In New Delhi on Monday, the air quality index made it up to 377 (Beijing was 253). In the U.S., the EPA considers any measurement over 200 very unhealthy, and over 300 hazardous. On the map, a gray cloud hangs over a big chunk of China, and several other cities in India fall into the "extreme pollution" category. If you click on other cities, like New York, the pollution levels are high enough that the site recommends taking it easy with exercise outside.
The map, from a startup called Plume, uses open data from air quality monitors in 40 countries around the globe. The company already had apps (iOS, Android) designed for specific cities, which you can use to see when might be the safest time to go for a run or take your baby to the park. But they wanted to lay out all of their data in a single visualization, unveiled for the international climate talks in Paris taking place this week.

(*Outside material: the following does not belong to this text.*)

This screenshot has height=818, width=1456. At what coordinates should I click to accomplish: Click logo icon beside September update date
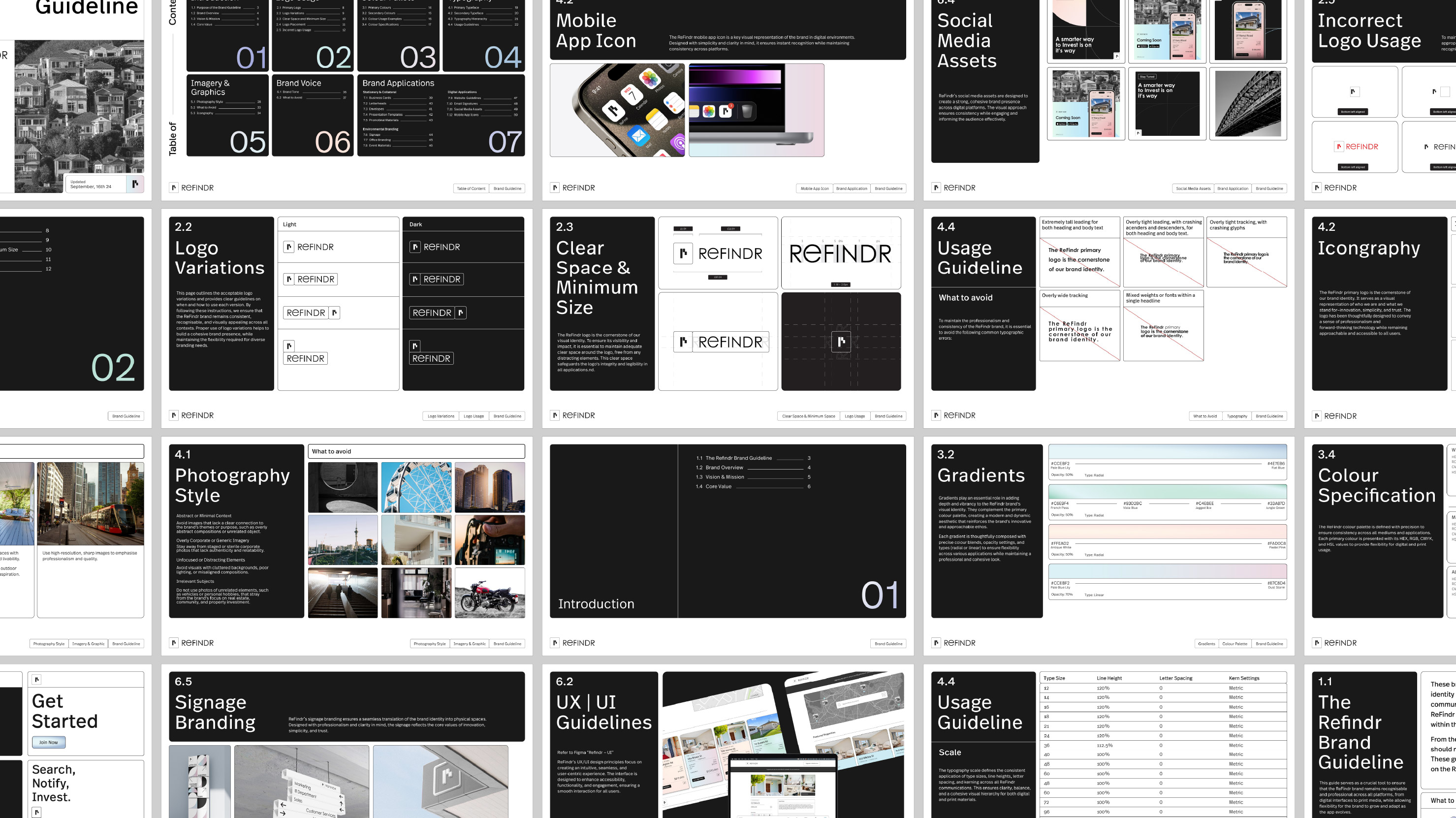135,184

"Air pollution is a major environmental health issue all around the world," says Romain Lacombe, CEO and founder of the Paris-based Plume Labs. "We wanted to show that it’s an issue we all face—and must work together to solve. The world air map does just this: it reveals the invisible by visualizing the pollution in the air we breathe, live and all around the world, rather than city by city."
In cities where air pollution isn't tracked or data isn't publicly available, the startup uses large-scale simulation models to estimate pollutants from meteorological research and how that pollution might move. In the cities that have open data, the app tries to predict how smog levels will change throughout the day based on past patterns.
He's hoping the global map can serve as a reminder that carbon emissions are already a problem. Every year, 7 million people die because of air pollution. "Our aim with this map is to visualize the global pandemic of air pollution in order to raise awareness of the importance of clean air for our health," says Lacombe. "Air pollution is the first symptom of climate change."